COUNTRY LIVING ARTICLE - WILD ABOUT WALLPAPER

Since Kate Walton realised she could turn her sketches into a reliable source of income her career has been on a roll. 
Interview by Caroline Atkins, photography by Rachel Warne.
One of Kate's earliest memories is the bathroom wallpaper of her childhood home. The mid-century design of burnt-orange flowers against a wash of earthy green made such an impression that it eventually led her to make her own wallpaper for a living. The decision, however, was far from immediate - she was to spend years painting people's walls and selling sketches before she got a business off the ground. 
Growing up, all Kate knew was that she wanted to do something artistic. She has a cousin who makes ceramics, an aunt who's a landscape gardener and grandmothers who sewed intricate embroideries of birds and flowers, now framed on her walls. "I didn't really have any choice but to be creative," she says today from the kitchen table where she works. 
Kate went to Chelsea College of Art & Design in London, but the course didn't suit her skills. 

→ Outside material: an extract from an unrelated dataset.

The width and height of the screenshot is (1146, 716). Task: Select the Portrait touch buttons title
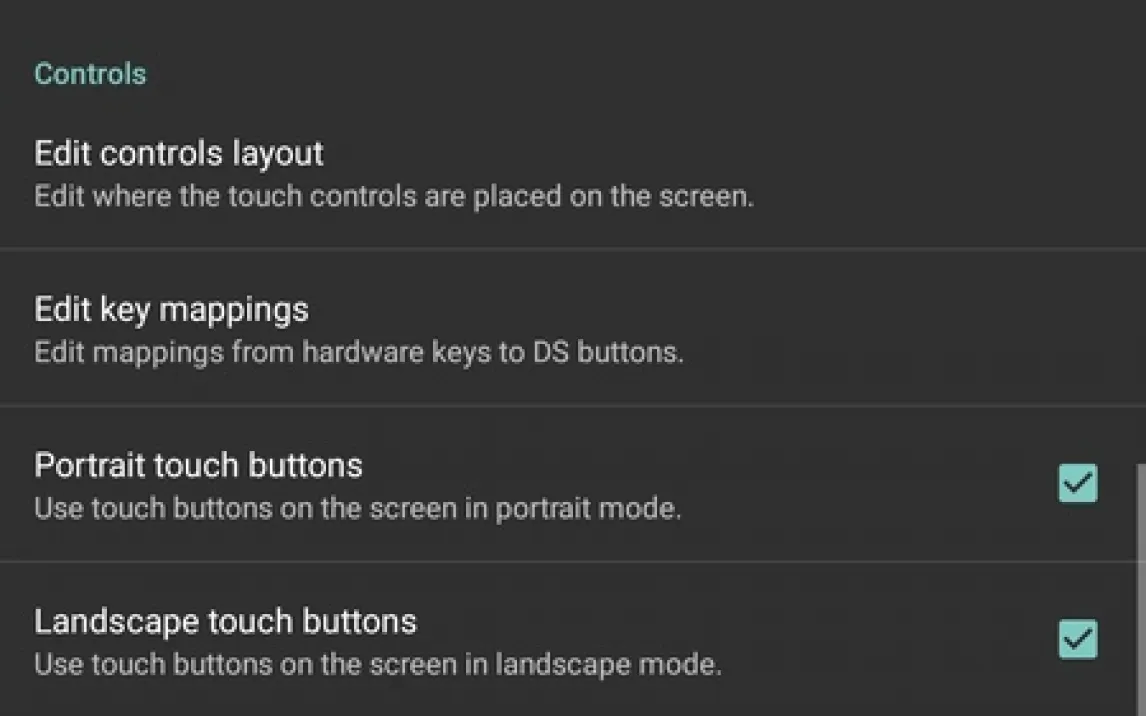pos(198,465)
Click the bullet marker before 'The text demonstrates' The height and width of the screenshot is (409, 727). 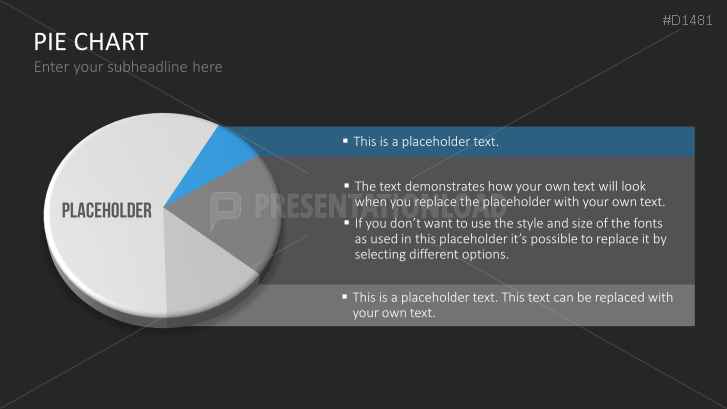click(x=347, y=185)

"It was more 'smash a chair, then reconstruct it', which was all a bit conceptual for me," she says. "I just wanted to make beautiful things." She then worked with Miles Negus-Fancey, the interior artist, to create dragged, stippled and rag-rolled effects in people's homes. Yet she didn't find it creative enough. With a young son, Kate also wanted to find something that she could do without a commute. 
GETTING THE HANG OF IT
At first, Kate drew merely for pleasure, inspired by the rambling beauty of the local cemetery in Nunhead, South London, and be her garden with its wild flower patch at the front. She sold a few framed images through independent shops and took on occasional portrait commissions. Months later, she realised she could turn her sketches and pictures into a venture that might produce a more reliable income. "I thought, 'I love interiors, I love patterns, I loved that wallpaper in my childhood home - why don't I put it all together?" she says. "I could have kicked myself for not thinking of working with wallpaper sooner.,"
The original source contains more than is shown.